The House yesterday passed the District's $4.8 billion budget for fiscal year 2001, but the bill faces a likely White House veto over its social riders.
In a 217-207 vote divided along party lines, the House approved a federal outlay to the city of $414 million about $31 million less than the $445 million the White House proposed and the District requested.
House Democrats objected to the budget's funding, urging the substitution of a bill approved by the Senate Appropriations Committee on Wednesday that would provide $441 million in federal money to the city.
"The District of Columbia needs its money and it needs it now," said Rep. James P. Moran, Virginia Democrat. "This bill shortchanges economic development."
Rep. Ernest Istook, Oklahoma Republican, defended the measure, citing the District's history of fiscal mismanagement.
"If the District were diligent in conducting their duties, we wouldn't have this problem," said Mr. Istook, chairman of the House Appropriations subcommittee on the District. "Don't put the bag on Congress for mismanagement and abuse.
"We've gone above and beyond … [the bill] moves along reform in the District."
Democrats also objected to the budget's riders, or amendments, that would ban:
* Tobacco possession by people younger than 18.
* Needle-exchange programs within 1,000 feet of schools, parks, arcades and other places children frequent.
* Using city money to fund abortions, with certain exceptions.
* Using city funds to sue Congress for voting rights.
* Legalizing marijuana, even for medicinal use.
* Requiring health insurers to pay for contraceptives without a "conscience clause" allowing religious and other groups to opt out.

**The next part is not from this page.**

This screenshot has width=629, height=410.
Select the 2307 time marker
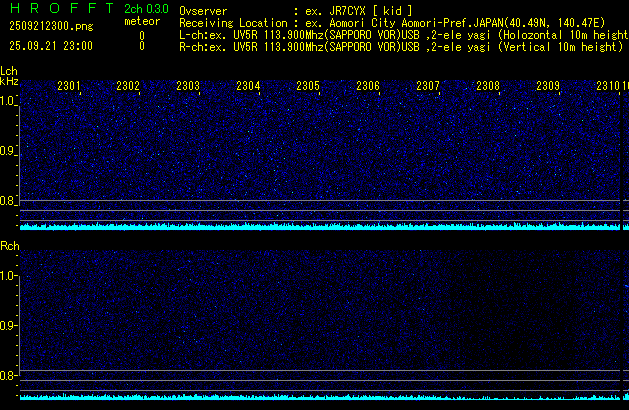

The D.C. Council in July passed a measure that would have required all health insurance plans that cover prescription drugs to pay for birth-control pills and other contraceptives available by prescription. Mayor Anthony A. Williams killed the measure with a pocket veto.
"This is a clear choice this is about protecting children," said Rep. Todd Tiahrt, Kansas Republican and author of the needle-exchange amendment. "I think we all can agree we do not want [drug needles] in our children's midst."
But D.C. Delegate Eleanor Holmes Norton, a Democrat and the District's nonvoting representative in Congress, said: "We will never accept amendments guaranteeing death to residents, especially our children."
The White House has said the riders continue to undermine home rule by intruding into city affairs, and Mrs. Norton said she will ask President Clinton to veto the bill.
The House budget also reduced from $25 million to $7 million the federal outlay for a proposed Metro station on New York Avenue. City leaders had lobbied hard for the money for the $84 million project, which they said is crucial to reviving the District's main thoroughfares.